My arm came down to my side as tears came to my eyes. That was close.  And I employed the plan. Walk away (I took Plum with me). Breathe. Re-think. Start again. Mama needed a time-out. We all did. Once I brought myself back to a good place, I employed step two.

Step two is designed to keep us from returning to that ugly and volatile place. Basically, step two is a resolve. A surrender to the needs of the whole family. Leaving my plan for another time and forming a new plan. On Wednesday, for me,  it looked like this...

You wanted to get the dishes done but today they need to just sit there and wait. You wanted to get the laundry folded, but its ok that it won't happen. You didn't get a shower. Oh well, you stink. You wanted to write a blog post because you had ideas swirling in your head that you have long forgotten inside of this crazy day. Don't worry about that. So because you didn't get the dishes done and now can't fathom trying to make dinner around the mess, order a pizza, heat up some broccoli, dump some applesauce into some bowls and call it a day. Now is the time to give 100% of you to being present with the kids. Everything else will wait. They will not. Be with them. Go all in. Not just because they need you. But because you need them, too. Erase it. Start again. Let go.

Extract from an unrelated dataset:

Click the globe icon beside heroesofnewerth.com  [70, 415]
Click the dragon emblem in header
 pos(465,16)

And that's what we did. One minute at a time until things began looking up.

So we went about repairing our bad, bad, awful and straight-up miserable day. And what better way to do that than with one-on-one attention, snuggles, eye-contact, sitting on the floor and playing for real, junk food, pizza and a dance party?

Well don't you know? That's the Pants Family recipe for turning that frown upside-down. Oh and Daddy coming home early from work. That helps too.

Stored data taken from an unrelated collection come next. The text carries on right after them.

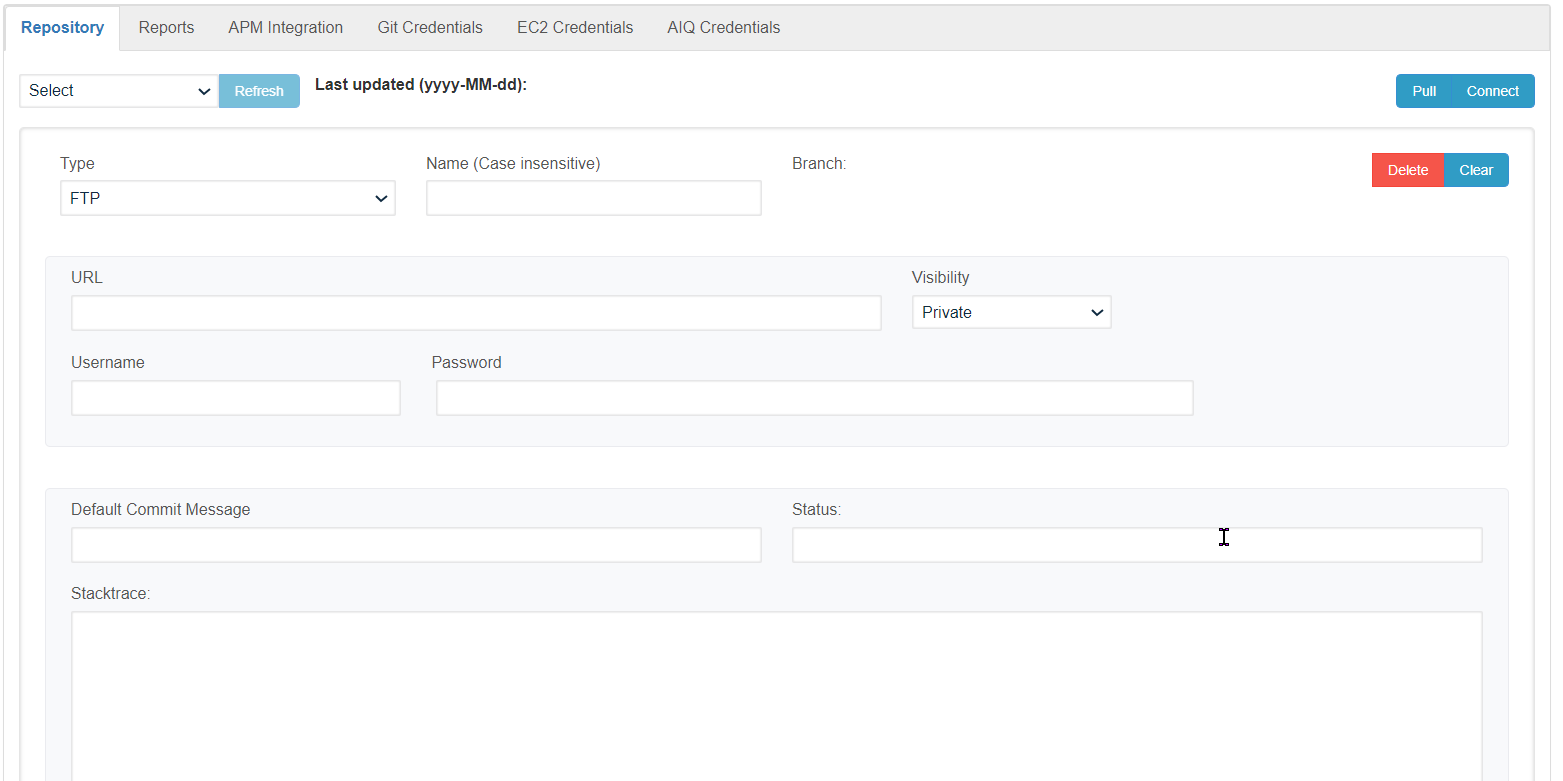Click the Refresh button
Image resolution: width=1563 pixels, height=781 pixels.
[x=259, y=90]
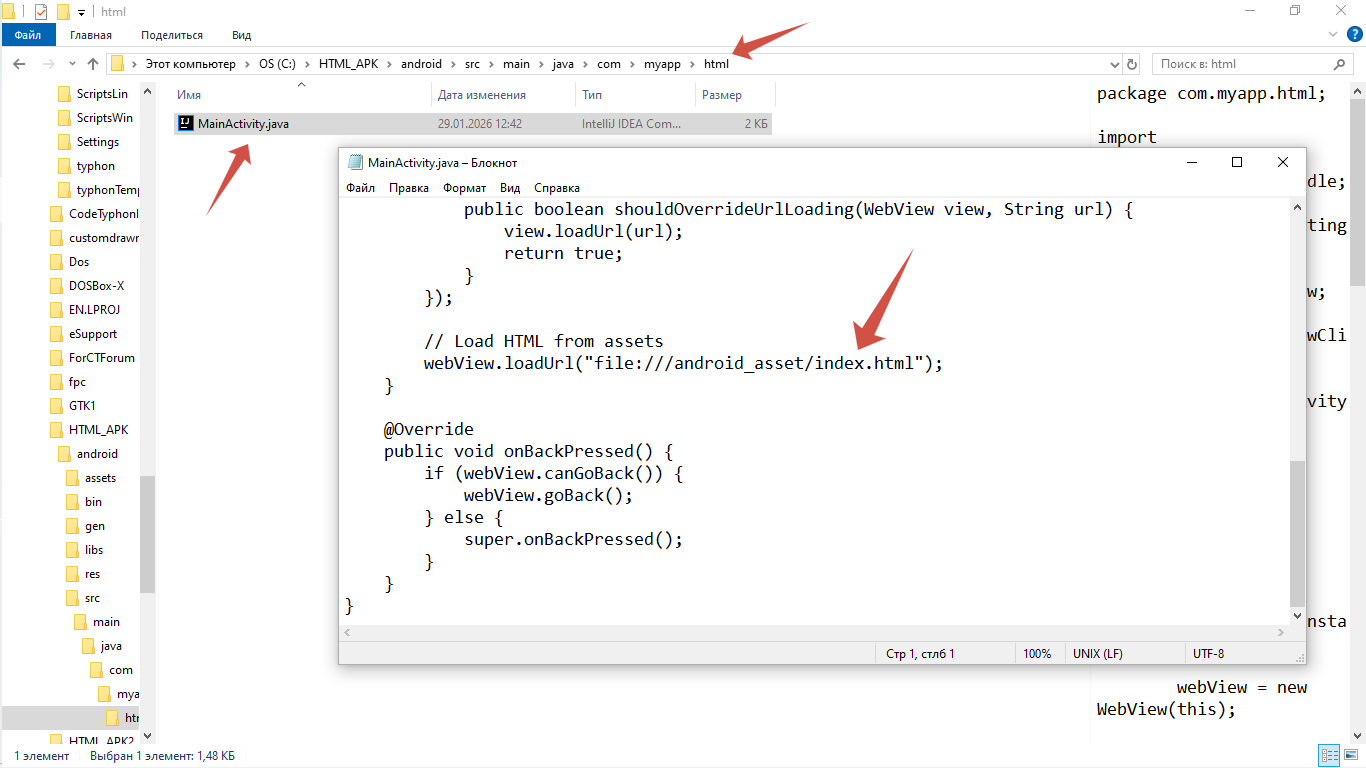Open the Quick Access Toolbar customize dropdown
1366x768 pixels.
tap(81, 12)
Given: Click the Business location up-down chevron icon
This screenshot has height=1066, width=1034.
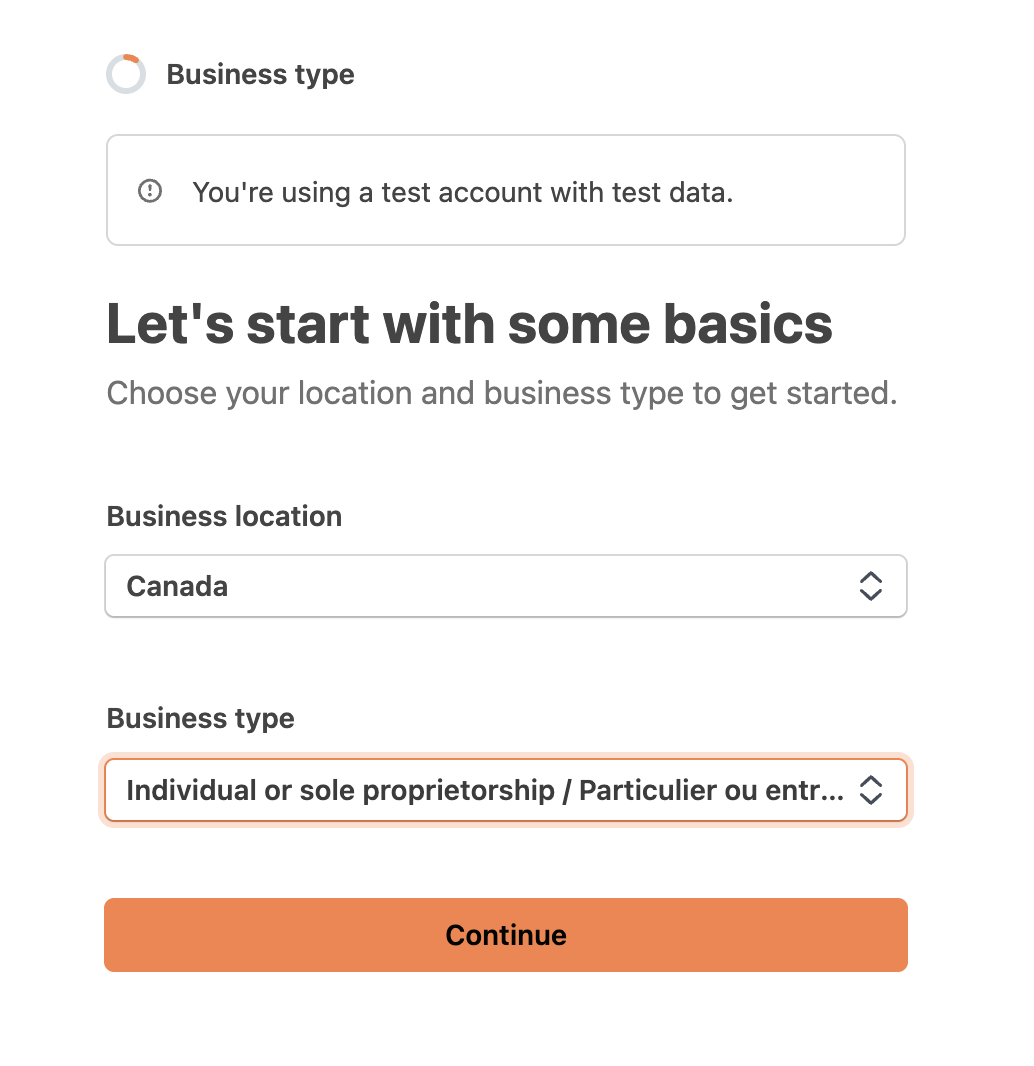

How do you turn a bad day around?

 


Comments

01/18/2013 11:22

I like this post because it is real and honest and I bet cathartic to write too, yes? We are ALL imperfect. And I take comfort in that, but you handled this pretty well, THE best way, I dare say. xoxo

Reply
Mama Pants
01/18/2013 11:49

Very cathartic. I think it's important to be honest about the hard parts. I know that I am not the only one this has happened to. When I write it out, I do that in the hopes that someone out there might need to know that too.

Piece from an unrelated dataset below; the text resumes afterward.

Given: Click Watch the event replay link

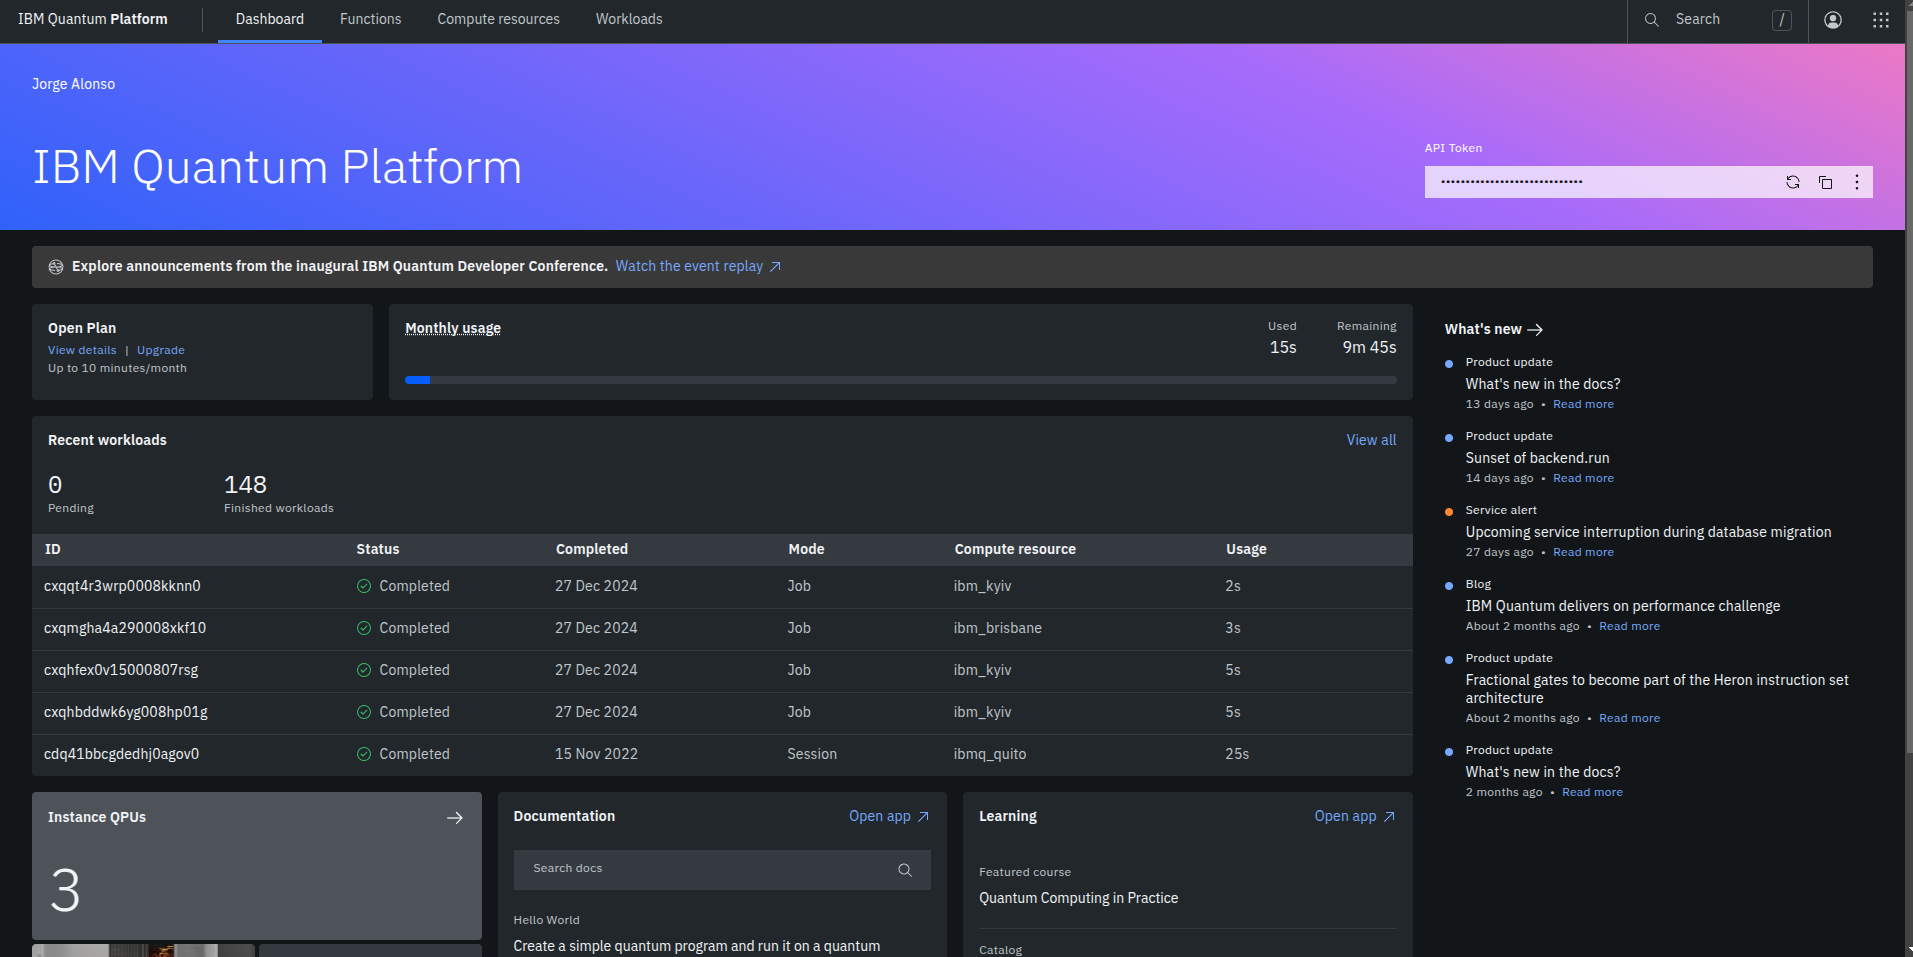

Thanks for the kisses and hugs. I'll take them :D

Reply
Laurie
01/18/2013 12:58

Good for you! I love Mama Time-Outs! And then you had a better day, so that rocks!
I was in a moment one day and <bling> a little light went off. I knew that i needed a time-out. I said "You need to stay in your room for a few minutes while I go to my room, because *I* need a time out. And i went in my room and even shut my door, and I waited for 5 minutes or so, not really thinking about anything. And when i was done, he was still in his room, and we were both re-set.

Reply
01/19/2013 00:43

Thank you, SO much for your comment. It appears we are kindred spirits, after all. I will gladly be back to support you. Your blog is beautiful and so are you. xoxoxo {hugs} Love, Lucy

Reply
01/19/2013 10:14

Good for you. I think we've all had those moments.

PS: Your first paragraph sounds like something that could have been included in The Whole Brain Child: 12 Revolutionary Strategies to Nurture Your Child's Developing Mind. I'm about halfway done and it was definitely a necessary read for me. I wish I would have had it three or so years ago!

Reply
01/19/2013 10:28

This is the key: One minute at a time until things began looking up. Love it. Eat that elephant one bite at a time. Visiting from #SITSShareFest

Reply
01/19/2013 10:50

What a beautifully written, raw and honest post. This is why I love reading and finding new blogs. Stopping by from SITS.

Reply
01/19/2013 11:00

I am a patient mom too, but we all have these days and these moments. We are all imperfect. We all have limits. This is such a great post because it reminds us that we are not alone in this wonderful and sometimes stressful thing we call motherhood!

Reply
01/21/2013 05:05

:) Hi from a SITS Girl! I'm patient but my 2 year old certainly likes to push my buttons!